Number of rows in NLI dataset

Question

Number of rows in NLI dataset

xlpczv opened this issue a year ago · comments

Hello, I have a question for the NLI dataset.
In the paper, it is written that 314k samples are used for supervised SimCSE training using the NLI dataset.
However, when I read the dataset provided by your github, there were only 275,601 rows.
What is the difference between the data you provided and the data written in the paper?

Additionally, I ask if you can provide other supervised datasets, QQP, etc. for example, you used in the experiments.
That would be very helpful for my research.

Thank you very much for the wonderful github repository.

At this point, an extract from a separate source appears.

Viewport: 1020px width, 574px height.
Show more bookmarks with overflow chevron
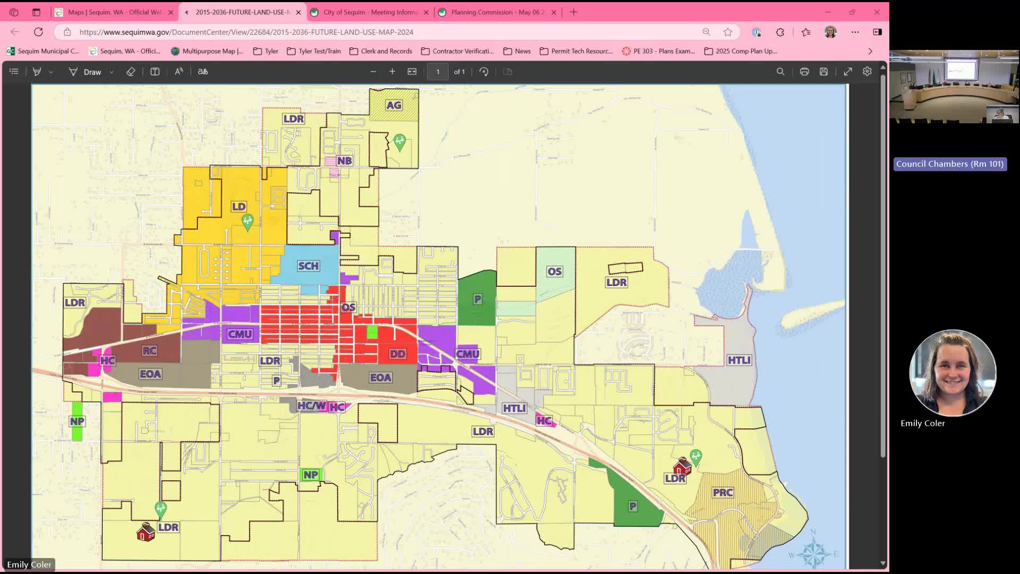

Tianyu Gao · Answer 1 · Sat Apr 15 2023 01:18:58 GMT+0800 (China Standard Time)

Hi,

The 314k data refer to the NLI dataset without hard negatives. When using hard negatives, some of the examples are filtered out because they don't have a corresponding hard example. This dataset is the one that we used for our final and strongest model.

Sorry that we don't have a copy of the other datasets used anymore. However, we didn't do any special processing to those datasets and you can download the original ones from their corresponding sources.

xlpczv · Answer 2 · Tue Apr 18 2023 12:35:44 GMT+0800 (China Standard Time)

Hi, thank you for the answer. When generating my own data, I will refer to this advice. Thank you.